How to calculate an electrical load for wire size

Updated February 21, 2017

The relationship between the size of a wire and the electrical load it can safely carry is an important one. As electricity flows through a wire it encounters resistance; resistance generates heat. When too large a load is passed through a wire it heats up excessively and may break down the insulating cover or catch fire. Calculating the safe electrical load for a wire requires basic mathematical skills and the use of a simple formula.

Enter, into your calculator, the current rating of the wire. The rating will be printed on the insulating covering, and is expressed in amps. For example, if your wire is rated at 20 amps, enter 20 into the calculator.

Multiply the current rating by your home voltage. Most North American homes have a 120-volt supply. Using our example, multiply the current rating of 20 by the voltage of 120. The answer, 2400, is the maximum safe electrical load in watts. The wire can be used to supply electricity to an appliance using no more than 2400 watts.

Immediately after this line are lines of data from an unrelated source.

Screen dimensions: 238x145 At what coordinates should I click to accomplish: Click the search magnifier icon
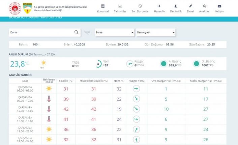pos(77,32)
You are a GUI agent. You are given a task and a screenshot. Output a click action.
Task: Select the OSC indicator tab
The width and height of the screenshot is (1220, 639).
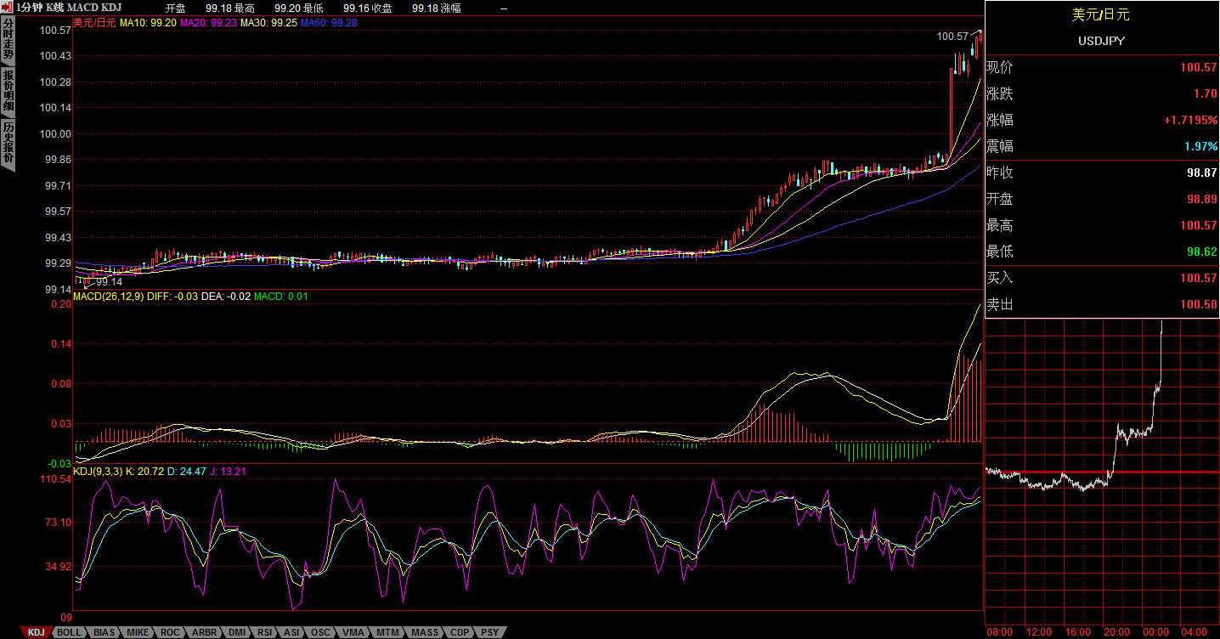(x=320, y=633)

Check for errors. The formula for load is voltage multiplied by current (in amps) = load (in watts). Divide your calculated load by the voltage. The answer should be the current rating of the wire. If your answer is different there was an error in your calculations.


Use an online electrical calculator to quickly calculate load and current in a wire. Wire size is also measured by its cross-sectional area, commonly known as American Wire Gauge. Online tables relate AWG to current carrying capacity.


Electricity is dangerous. It can cause fires, electrocute, or kill you. If in doubt always consult an electrician. The safe load for a cable bundled with other cables is lower than for a cable used on its own in an open space. The cable is said to be derated. Never use a wire rated lower than the anticipated load. It will overheat and may catch fire.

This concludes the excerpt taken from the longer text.